- Task statement
Some lines in the entries contain the word "pixels". Copy all of them.

- Data for this task
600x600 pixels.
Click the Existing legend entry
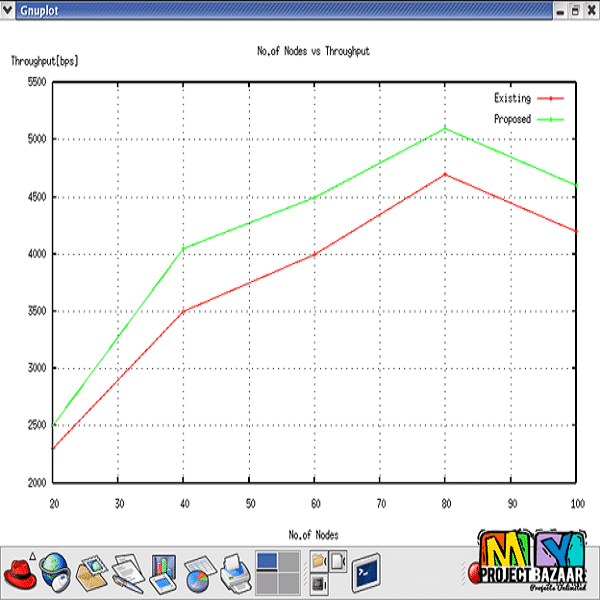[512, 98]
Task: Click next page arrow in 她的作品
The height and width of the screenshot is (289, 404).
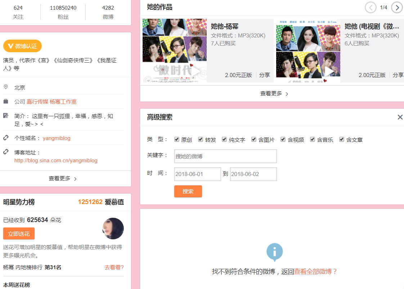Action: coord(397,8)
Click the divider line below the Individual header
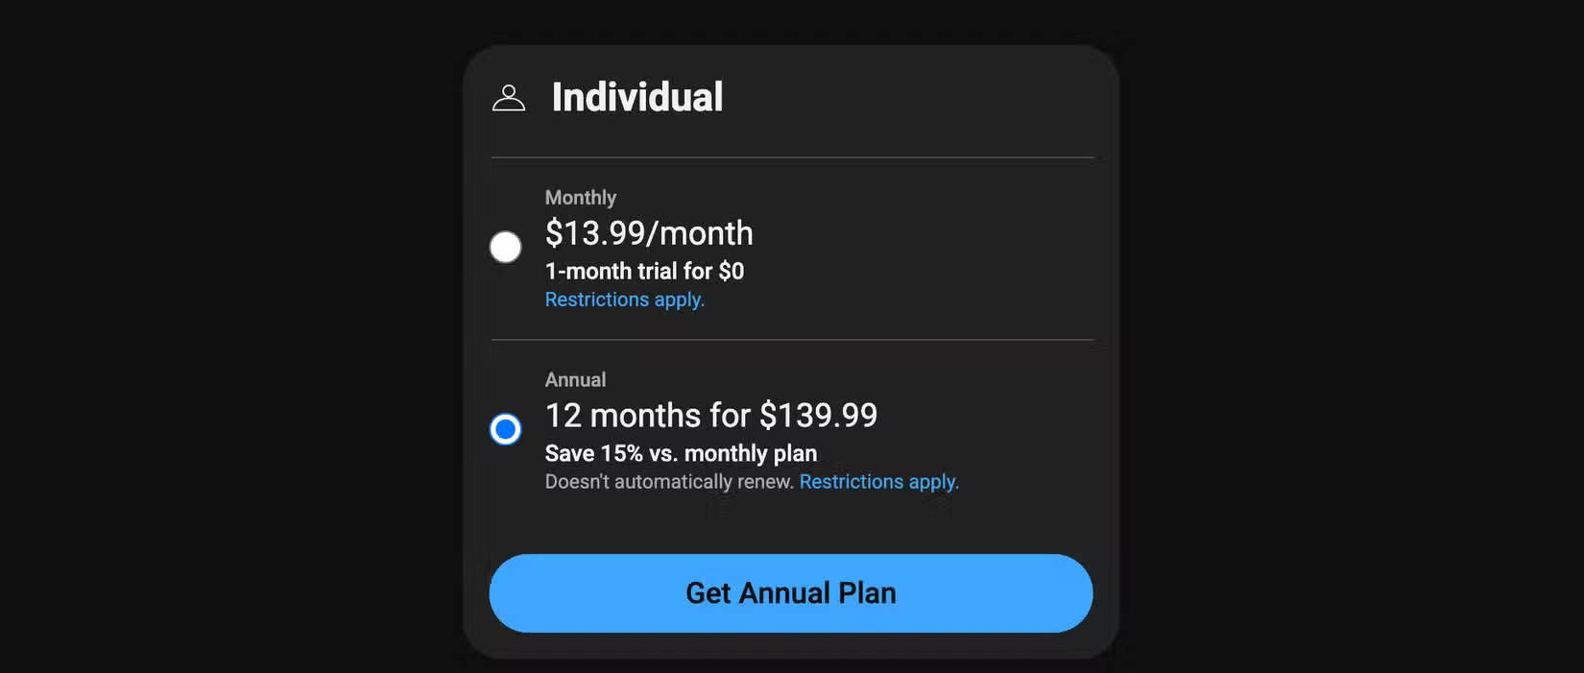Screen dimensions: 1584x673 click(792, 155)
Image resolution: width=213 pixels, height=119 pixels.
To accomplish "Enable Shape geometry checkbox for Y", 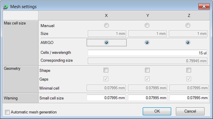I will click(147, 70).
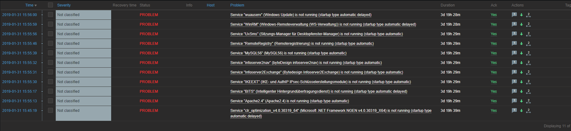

- Task answer
600x600 pixels.
Image resolution: width=213 pixels, height=119 pixels.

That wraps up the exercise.